To tackle these issues, the paper proposes three key components:
Constructing a new large-scale video-text dataset named WebVid-genCap7M, which contains 7 million generated text-video pairs. This dataset is used for pre-training the interpretable embedding model.
Developing a multi-word concept bank based on syntax analysis to enhance the capability of the interpretable embedding model in modeling relationships between query words. The multi-word concept bank includes not only individual words but also common phrases like noun phrases, verb phrases, and prepositional phrases.
Integrating recent advanced text and visual features, such as CLIP, BLIP-2, and imagebind, into the interpretable embedding model.
The experimental results show that the integration of these three components significantly improves the performance of the interpretable embedding model on the TRECVid AVS datasets, outperforming most of the top-1 results reported over the past eight years.

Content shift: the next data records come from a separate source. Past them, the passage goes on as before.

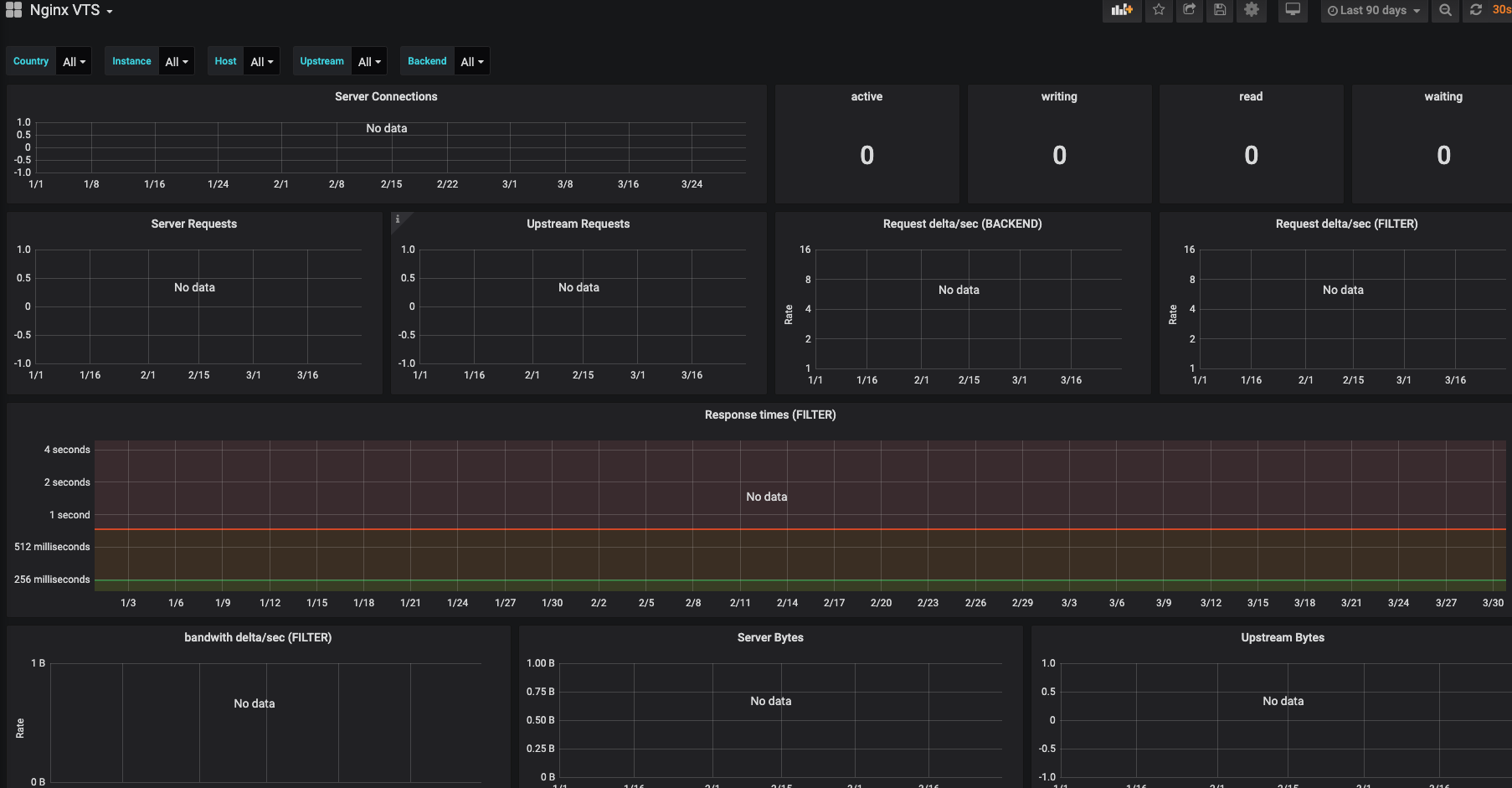Refresh the dashboard with the refresh icon
This screenshot has height=788, width=1512.
click(x=1476, y=11)
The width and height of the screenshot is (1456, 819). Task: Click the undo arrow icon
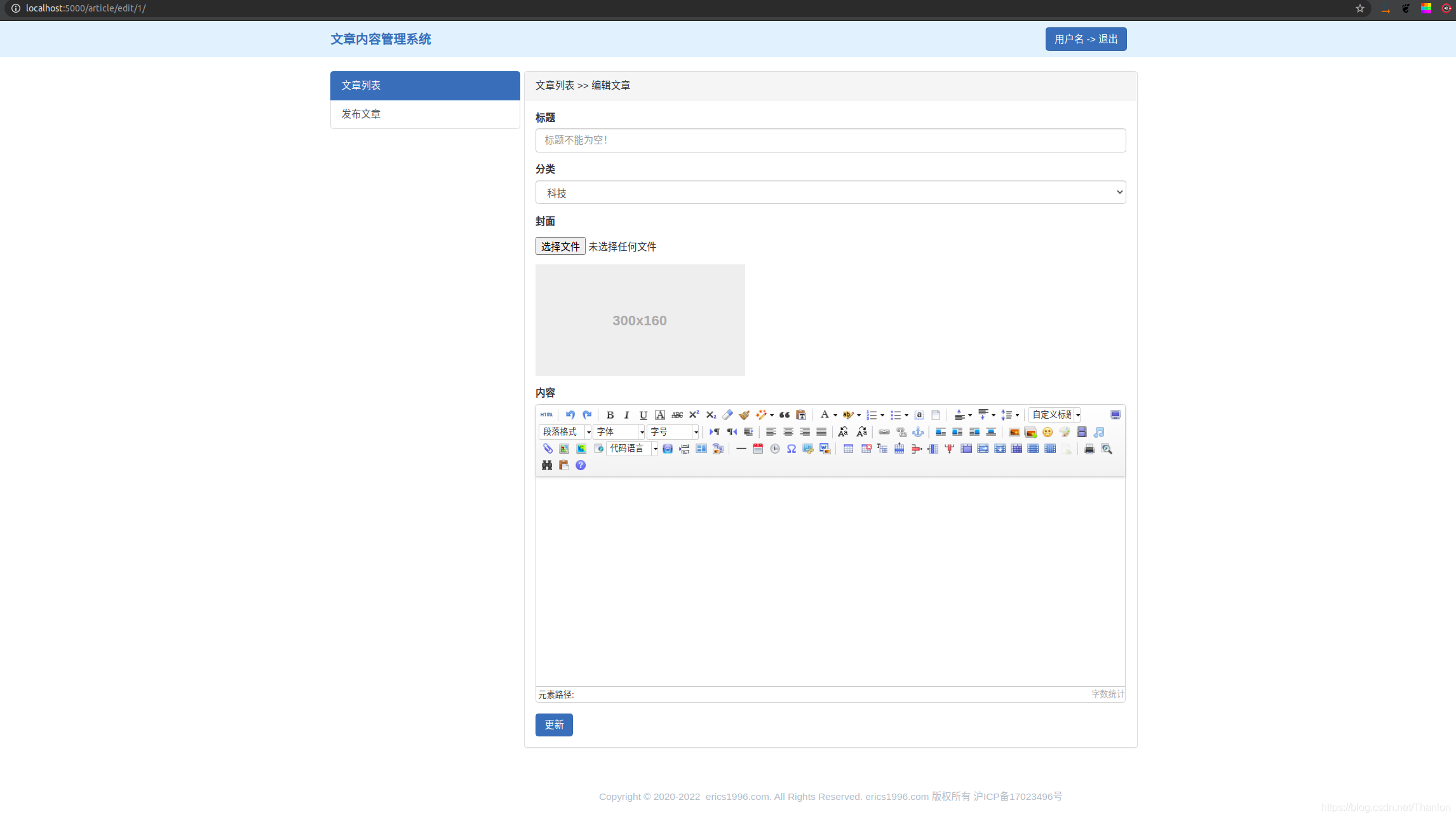pyautogui.click(x=570, y=415)
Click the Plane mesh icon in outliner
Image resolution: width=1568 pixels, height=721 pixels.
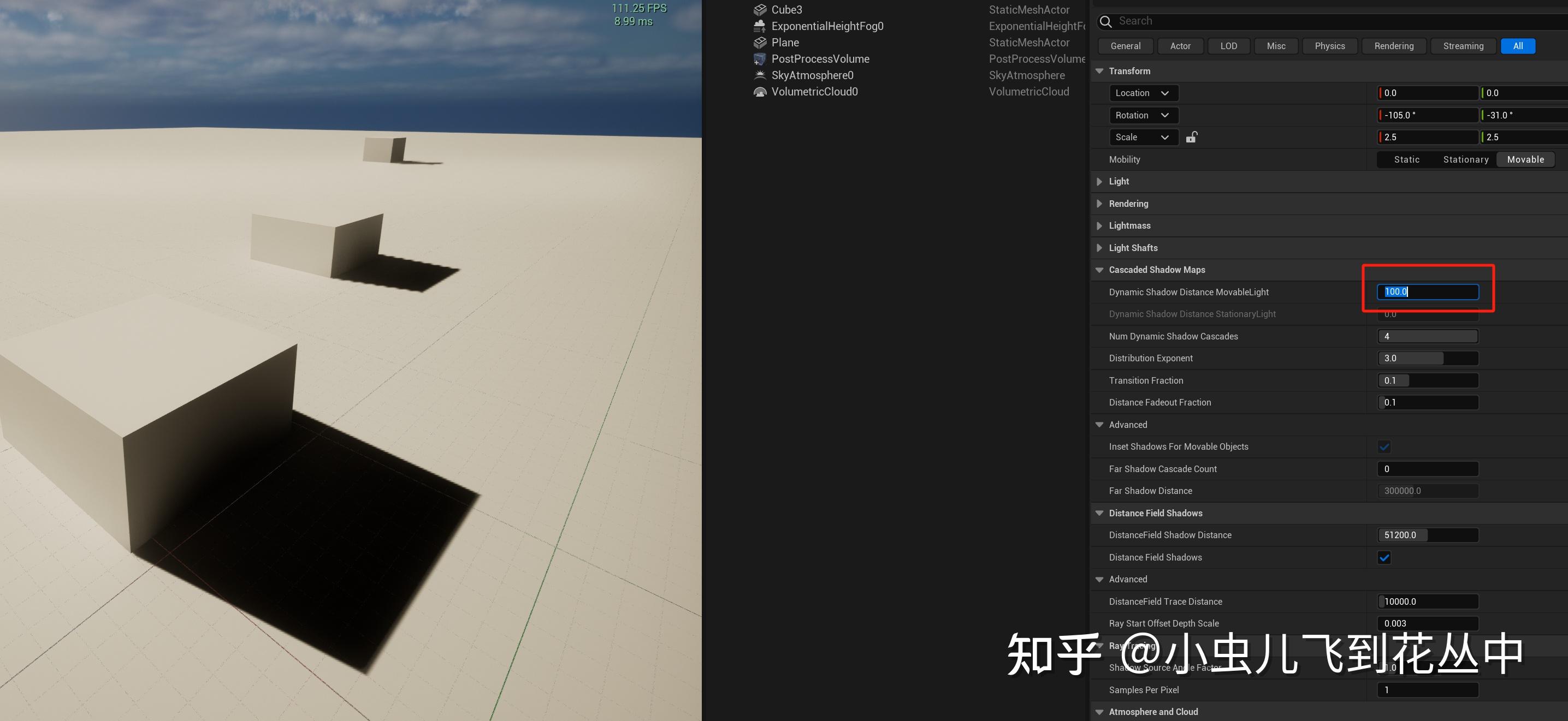tap(760, 43)
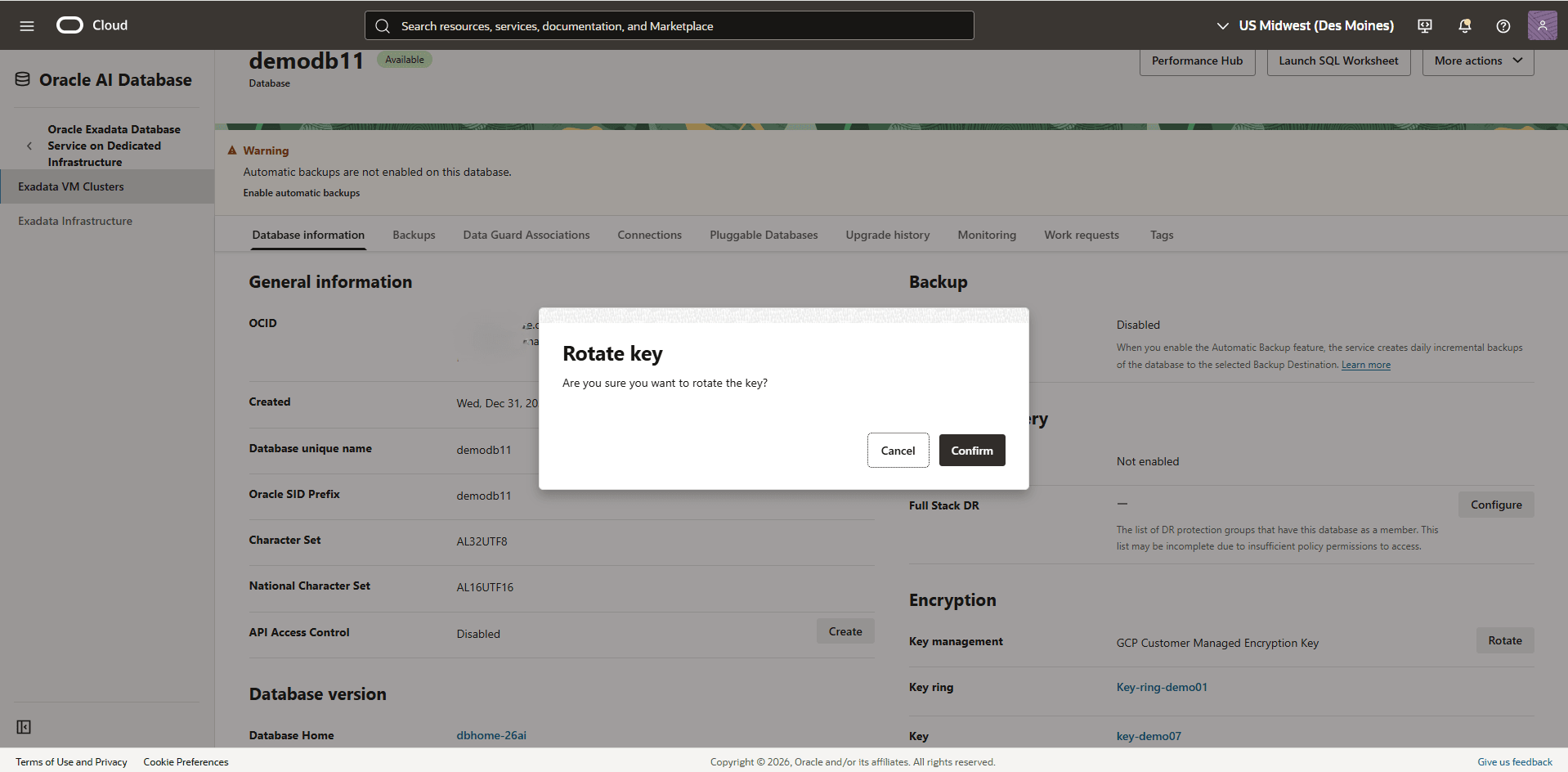
Task: Click the search magnifier icon
Action: [x=383, y=25]
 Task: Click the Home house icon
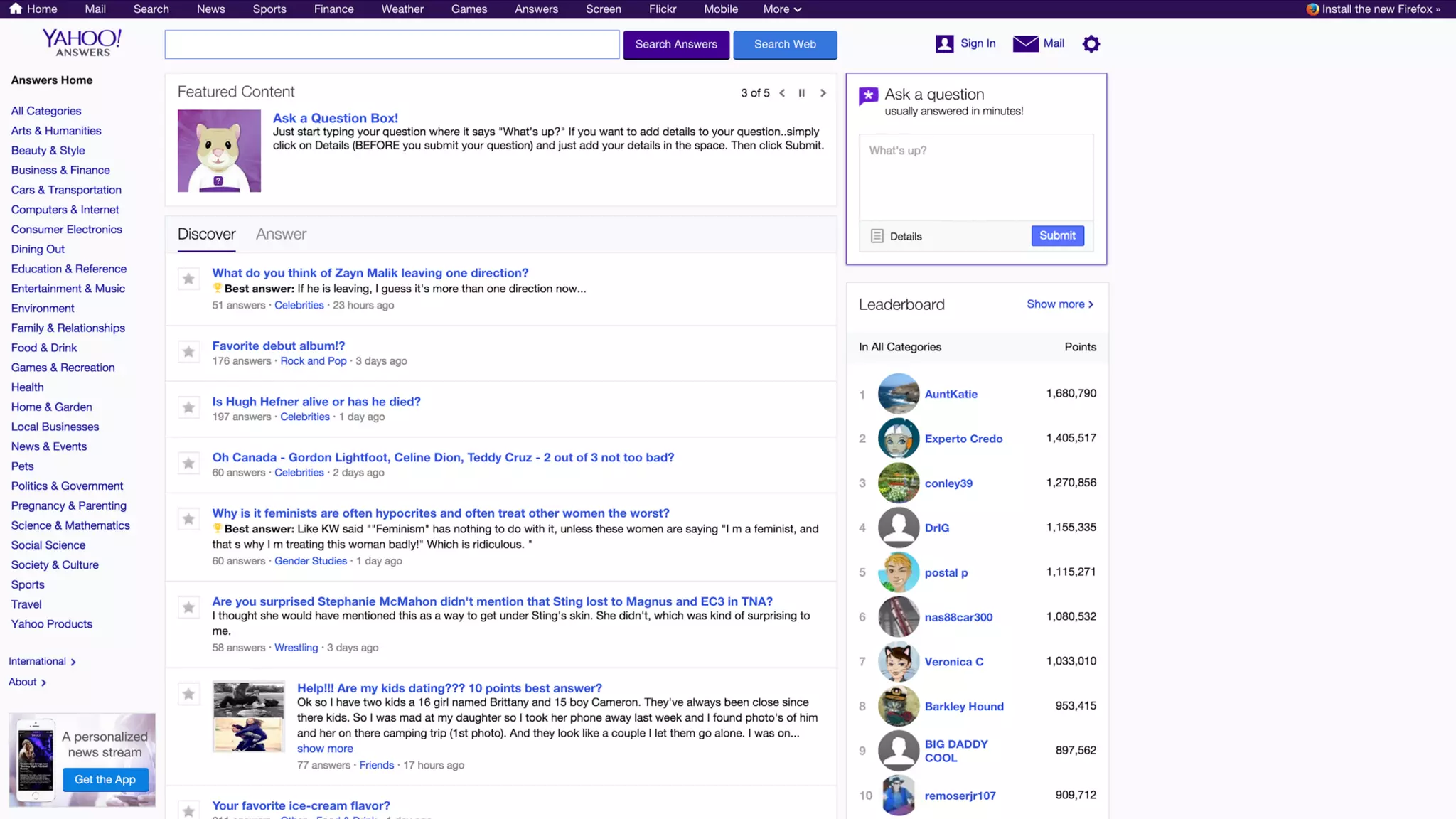point(16,9)
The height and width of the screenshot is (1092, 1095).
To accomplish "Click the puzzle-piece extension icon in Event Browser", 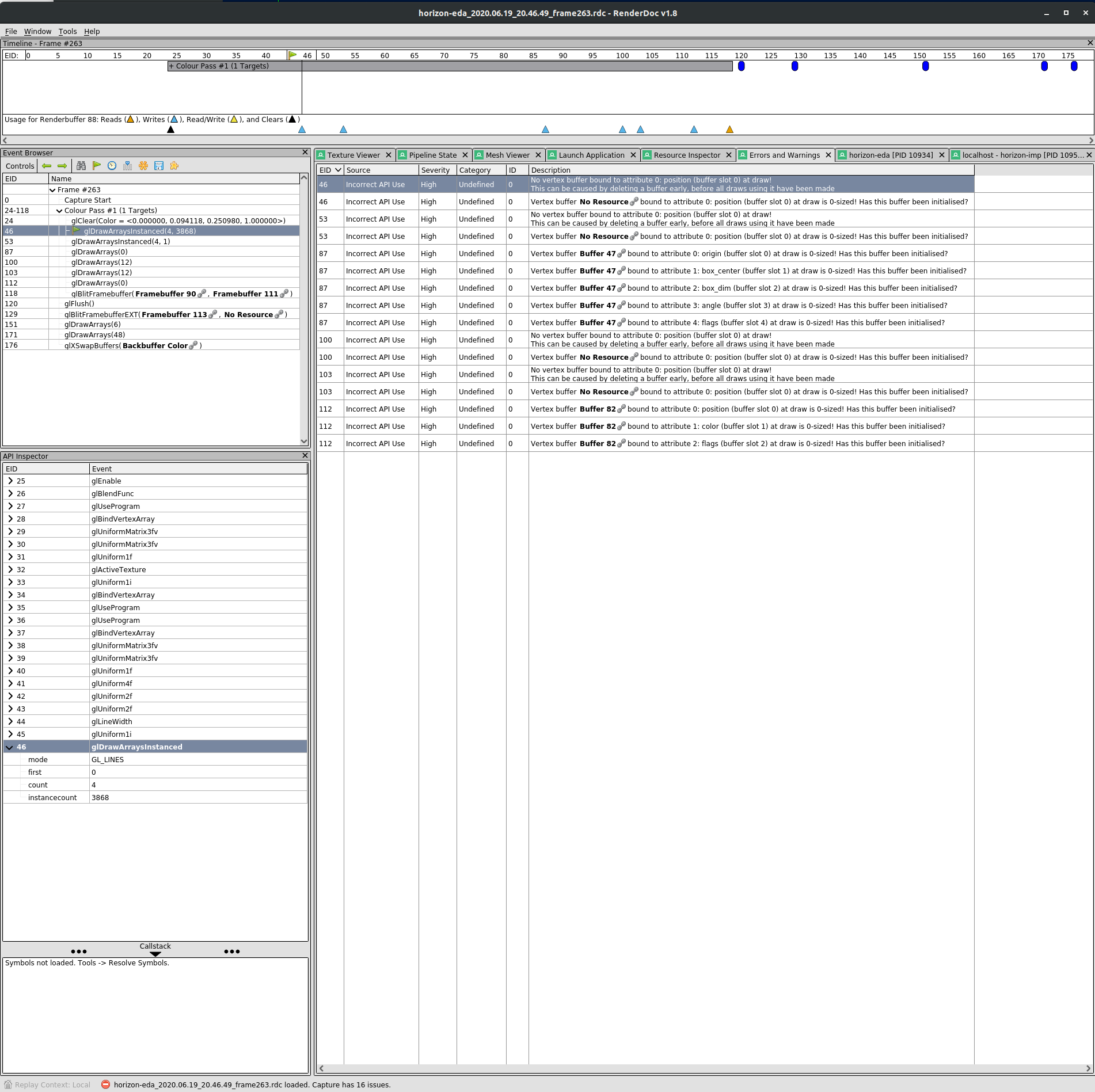I will (174, 166).
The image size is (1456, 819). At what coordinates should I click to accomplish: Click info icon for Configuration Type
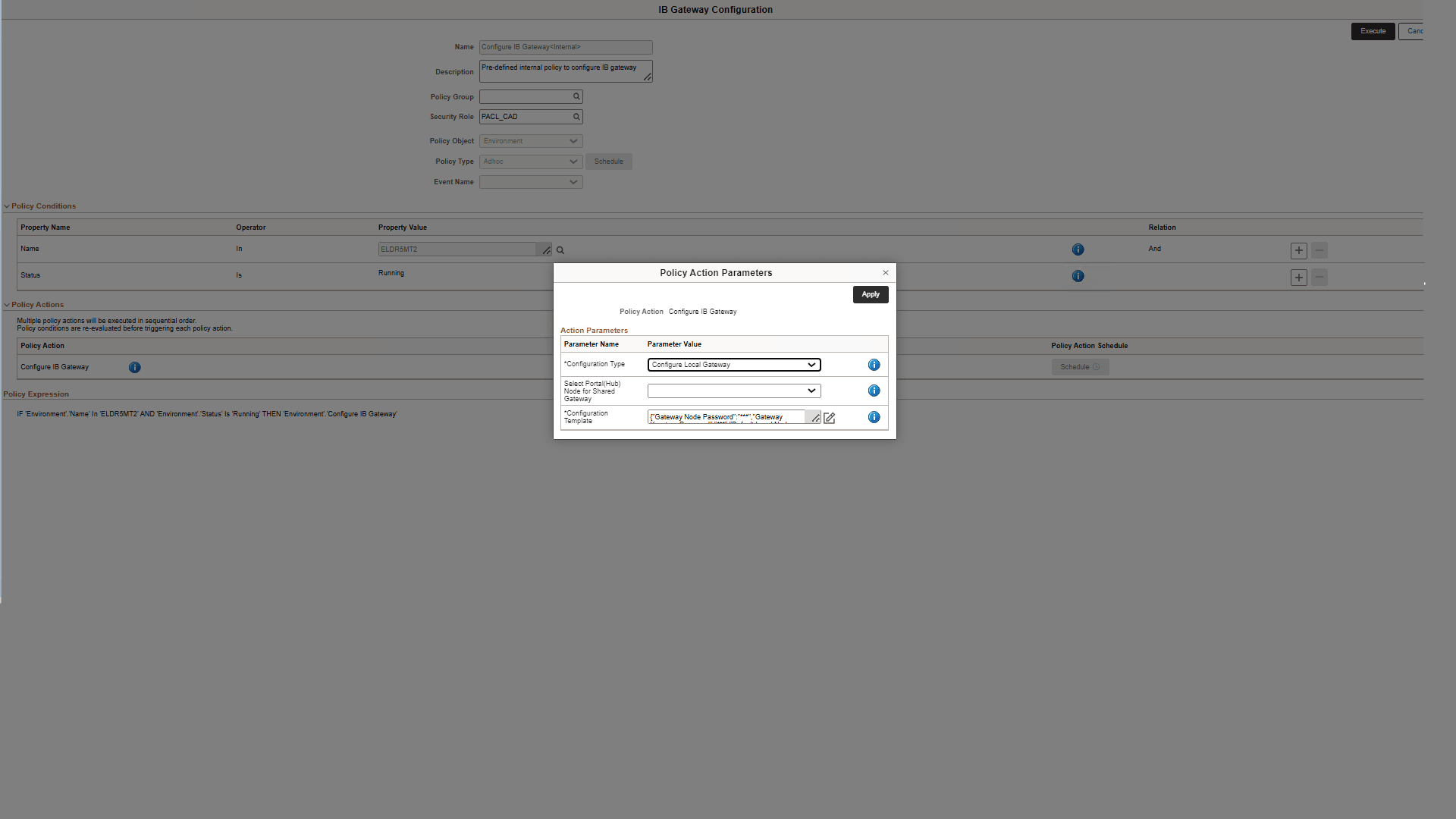pos(874,365)
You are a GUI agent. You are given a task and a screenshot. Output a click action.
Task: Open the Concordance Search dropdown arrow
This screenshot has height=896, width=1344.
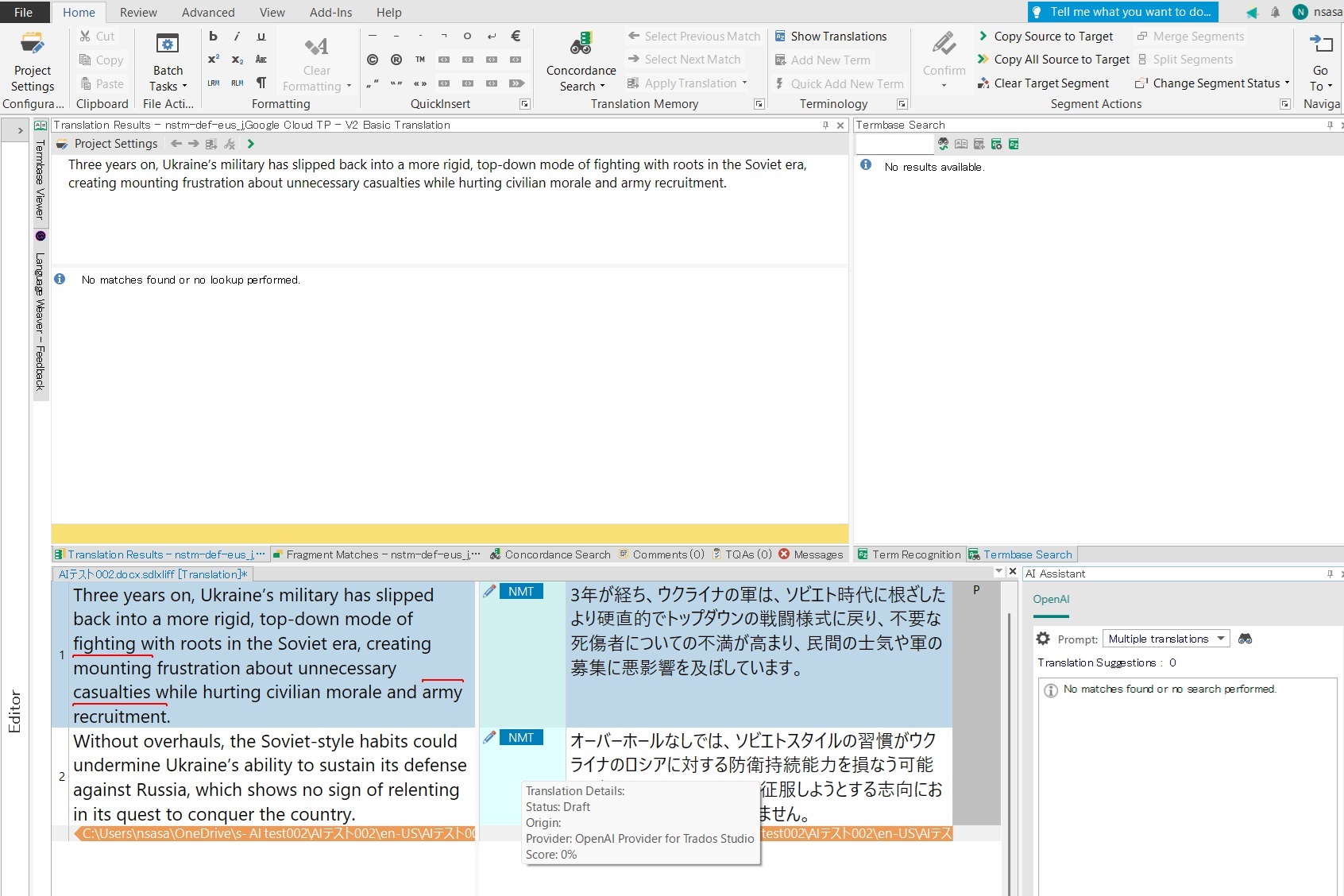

Specifically:
The multi-word concept bank boosts the concept-based search by around 60% on average compared to the word-only concept bank, making it competitive with the embedding-based search.
Pre-training on the WebVid-genCap7M dataset improves the embedding-based search, but degrades the concept-based search due to the ground truth problem.
Integrating the advanced text and visual features further enhances the overall performance, with the visual features contributing more than the textual features.
Overall, the proposed improvements to the interpretable embedding model establish a new state-of-the-art for the ad-hoc video search task.
Stats
The WebVid-genCap7M dataset contains 7 million generated text-video pairs for 1.44 million videos.
The multi-word concept bank has 14,528 concepts, with 9,465 being phrases.
62% of the phrases appear between 20 to 50 times, and 18% appear more than 100 times in the training corpus.
Quotes
"The experimental results show that the integration of the above-proposed elements doubles the R@1 performance of the AVS method on the MSRVTT dataset and improves the xinfAP on the TRECVid AVS query sets for 2016–2023 (eight years) by a margin from 2% to 77%, with an average about 20%."